On May 29, 1987, North Central ended its relationship with SPAD. Pursuant to ERISA Sec. 4219, 29 U.S.C. Sec. 1399(a), North Central completed a Statement of Business Affairs, supplying information about North Central's cessation of contributions to the pension plan. In the report, North Central contended that it never had an obligation to contribute to the pension plan, and thus denied any withdrawal liability.
On July 1, 1988, the Trustees notified SPAD that they believed North Central's termination constituted a complete withdrawal from the pension plan and that SPAD had incurred withdrawal liability under 29 U.S.C. Sec. 1381. Section 4201 of ERISA, 29 U.S.C. Sec. 1381, states in pertinent part: "(a) If an employer withdraws from a multiemployer plan in a complete withdrawal or a partial withdrawal, then the employer is liable to the plan in the amount determined under this part to be the withdrawal liability." SPAD maintained that it was not an employer under the statute, that North Central was, and that SPAD thus was not liable for the withdrawal payments. SPAD and the Trustees agreed that SPAD would seek declaratory relief in federal district court to determine whether SPAD was an employer for the purposes of ERISA withdrawal.

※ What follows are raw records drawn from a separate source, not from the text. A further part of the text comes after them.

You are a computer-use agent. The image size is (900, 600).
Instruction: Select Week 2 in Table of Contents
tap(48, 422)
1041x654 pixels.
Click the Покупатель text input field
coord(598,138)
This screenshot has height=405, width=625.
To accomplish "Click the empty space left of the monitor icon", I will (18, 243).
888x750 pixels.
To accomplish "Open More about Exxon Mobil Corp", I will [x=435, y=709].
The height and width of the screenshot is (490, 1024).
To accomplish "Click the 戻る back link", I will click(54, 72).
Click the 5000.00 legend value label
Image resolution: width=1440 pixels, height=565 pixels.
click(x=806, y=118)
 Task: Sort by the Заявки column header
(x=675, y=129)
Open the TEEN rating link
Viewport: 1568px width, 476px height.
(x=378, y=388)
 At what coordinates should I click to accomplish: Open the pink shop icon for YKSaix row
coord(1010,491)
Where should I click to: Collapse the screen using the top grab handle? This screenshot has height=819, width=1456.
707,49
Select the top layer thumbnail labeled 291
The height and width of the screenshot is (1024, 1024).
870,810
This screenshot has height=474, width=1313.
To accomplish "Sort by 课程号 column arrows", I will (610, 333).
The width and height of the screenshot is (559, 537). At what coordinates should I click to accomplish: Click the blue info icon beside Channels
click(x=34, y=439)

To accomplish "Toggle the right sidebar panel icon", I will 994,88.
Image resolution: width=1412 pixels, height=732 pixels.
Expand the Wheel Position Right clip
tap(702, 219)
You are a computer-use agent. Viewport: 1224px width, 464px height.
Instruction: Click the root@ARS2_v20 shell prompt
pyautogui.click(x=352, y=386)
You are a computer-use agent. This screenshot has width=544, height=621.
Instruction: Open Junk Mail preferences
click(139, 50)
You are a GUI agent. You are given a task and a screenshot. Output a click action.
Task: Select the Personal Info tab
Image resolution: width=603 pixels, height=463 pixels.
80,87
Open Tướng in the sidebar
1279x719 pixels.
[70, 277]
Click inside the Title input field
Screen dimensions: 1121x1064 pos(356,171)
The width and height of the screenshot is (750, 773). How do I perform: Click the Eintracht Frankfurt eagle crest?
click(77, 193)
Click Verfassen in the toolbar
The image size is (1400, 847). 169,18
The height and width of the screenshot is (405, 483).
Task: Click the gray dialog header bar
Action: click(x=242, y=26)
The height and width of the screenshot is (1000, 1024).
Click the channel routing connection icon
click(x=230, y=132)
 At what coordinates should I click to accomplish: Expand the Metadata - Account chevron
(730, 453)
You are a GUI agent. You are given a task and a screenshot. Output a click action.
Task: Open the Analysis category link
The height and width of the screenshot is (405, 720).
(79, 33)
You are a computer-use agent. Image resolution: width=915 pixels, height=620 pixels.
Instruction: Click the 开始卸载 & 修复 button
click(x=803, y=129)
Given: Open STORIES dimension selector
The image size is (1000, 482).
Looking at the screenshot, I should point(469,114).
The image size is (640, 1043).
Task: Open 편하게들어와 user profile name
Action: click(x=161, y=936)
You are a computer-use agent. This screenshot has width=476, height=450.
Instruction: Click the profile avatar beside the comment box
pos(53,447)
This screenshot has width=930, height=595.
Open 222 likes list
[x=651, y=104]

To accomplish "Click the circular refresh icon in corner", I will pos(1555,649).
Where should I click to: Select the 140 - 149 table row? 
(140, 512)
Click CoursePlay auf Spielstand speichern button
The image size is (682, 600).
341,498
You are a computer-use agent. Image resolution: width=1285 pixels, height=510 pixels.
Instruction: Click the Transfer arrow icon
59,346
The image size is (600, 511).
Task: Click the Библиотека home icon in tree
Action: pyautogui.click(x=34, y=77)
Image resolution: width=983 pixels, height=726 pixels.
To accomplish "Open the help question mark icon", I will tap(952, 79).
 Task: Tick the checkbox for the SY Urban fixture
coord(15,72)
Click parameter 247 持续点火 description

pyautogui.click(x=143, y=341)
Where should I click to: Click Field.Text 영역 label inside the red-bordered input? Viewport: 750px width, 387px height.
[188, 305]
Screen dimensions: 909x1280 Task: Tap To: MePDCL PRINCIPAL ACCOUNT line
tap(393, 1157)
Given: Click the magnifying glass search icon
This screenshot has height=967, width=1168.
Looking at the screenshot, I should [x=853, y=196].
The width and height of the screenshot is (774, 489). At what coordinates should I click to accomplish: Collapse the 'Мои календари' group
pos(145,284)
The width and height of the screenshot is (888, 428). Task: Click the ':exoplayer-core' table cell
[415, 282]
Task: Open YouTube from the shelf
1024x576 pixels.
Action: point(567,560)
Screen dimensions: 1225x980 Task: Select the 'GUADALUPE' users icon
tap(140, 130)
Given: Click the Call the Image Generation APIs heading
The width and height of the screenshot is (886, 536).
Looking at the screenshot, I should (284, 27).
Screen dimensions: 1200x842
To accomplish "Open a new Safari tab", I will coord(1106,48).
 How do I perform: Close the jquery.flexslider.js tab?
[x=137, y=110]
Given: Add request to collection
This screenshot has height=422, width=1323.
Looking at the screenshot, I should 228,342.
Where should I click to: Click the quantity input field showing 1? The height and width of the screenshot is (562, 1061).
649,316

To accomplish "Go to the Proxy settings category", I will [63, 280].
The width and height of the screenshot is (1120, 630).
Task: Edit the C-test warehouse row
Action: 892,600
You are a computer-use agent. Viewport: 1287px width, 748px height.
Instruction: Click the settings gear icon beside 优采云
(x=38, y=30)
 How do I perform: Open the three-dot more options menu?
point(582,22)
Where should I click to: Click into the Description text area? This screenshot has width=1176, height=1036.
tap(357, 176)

SPAD filed its complaint for declaratory relief on October 6, 1988, and asked the court to determine whether it was an employer under ERISA, common law, or the MPPAA. The Trustees counterclaimed for a determination that SPAD was an employer under the federal statutes and the common law. Both parties then moved for summary judgment. The district court granted SPAD's motion for summary judgment and held that SPAD was not an employer under ERISA or the MPPAA on or before May 28, 1987, the date of North Central's termination. The Trustees now appeal this ruling.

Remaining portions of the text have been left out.